Я тяжело вздохнул, надел фуражку и, наскоро попрощавшись с бабкой, вышел во двор. Митька держал за повод осёдланного коня. Я поблагодарил, вскарабкался в седло, стрельцы открыли ворота.

- Вернусь к вечеру, - сообщил я, уже выезжая со двора. На улице я пустил коня рысью и двинулся в сторону государева терема. Бабкины мрачные предчувствия по поводу «черноты непроглядной» начали передаваться и мне. А ведь я реалист… Короче, к Гороху я ехал в самом унылом настроении. Если мы не раскроем это дело, я подам в отставку. Раньше ведь как было? Мы смерти подсчитывали. Грустно, конечно, но в этом хотя бы логика есть. А сейчас что? Пять человек воскресли, как я это вообще в архив подошью?

***

Солнечный апрельский день разительно контрастировал с охватившим меня унынием. В такую погоду полагается радоваться и как минимум отдыхать, а я что? А у меня горожане воскресают. Тьфу ты, прости Господи! И пёс. Честное слово, ничего подобного в истории лукошкинской милиции ещё не было.

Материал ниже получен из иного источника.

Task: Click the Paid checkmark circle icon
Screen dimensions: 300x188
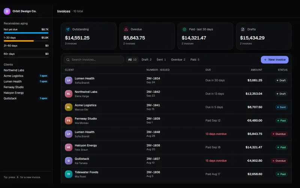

Государь принял меня не сразу – он о чём-то беседовал с казначеем, пришлось ждать. Я выглянул в окно: судя по положению солнца, было часа четыре. Ничего не успеваю! Наконец Горох отпустил казначея и потребовал меня к себе. Я прошёл в государев кабинет.

- День добрый, Ваше Величество.

- Здоров будь, Никита Иваныч, чой-то ты унылый такой?

- Следствие у нас по швам трещит, мы с бабулей с ног сбились, а без толку. Народ продолжает воскресать, совсем страх потеряли…

- И много их у тебя уже?

- Пятеро. И собака, - я безнадёжно махнул рукой. – Что с ними делать – ума не приложу.

- Ну тогда ещё двоих запиши, - совершенно спокойно, как про гостей на свадьбу, сообщил Горох. – У Марьянки, дворовой девки моей, родители ныне поутру встали. С разницей в пять лет померли. Она в слёзы – особливо по матушке в своё время убивалась, Бога благодарит. Выходной выпросила, с ними побыть. Радуются им люди, Никита Иваныч… радуются.

Я едва сдержался, чтобы не начать биться головой о стену. Только в присутствии царя, кстати, сдержался, но дома обязательно побьюсь. Ещё двое, да сразу супружеская пара! Я действительно не знал, что делать. В первый раз в жизни – абсолютная пустота в мыслях. Ещё немного – и я сдамся, брошу это дело к чёртовой матери. Пусть воскресают, пусть что угодно делают, я умываю руки. Это дело вообще не в компетенции внутренних органов, пусть ими церковь занимается.

- Никита Иваныч, выпить я тебе не предлагаю – знаю, что на службе не пьёшь. Хотя и надо бы, на текущие дела глядя. Чаем тебя бабуля уже небось раза три с утра поила… кофе будешь? Немцы в подарок привезли.

- Кофе? Буду, - кивнул я. Мне действительно нужно было выпить чего-то горячего. То ли от постоянного напряжения, то ли от усталости, но я внезапно понял, что замёрз. Государь высунулся в коридор, отдал распоряжения и вернулся. Несколько минут мы сидели молча. Молодая служанка внесла поднос с кофейником, двумя крошечными чашками, кувшинчиком сливок и колотым сахаром на блюдечке.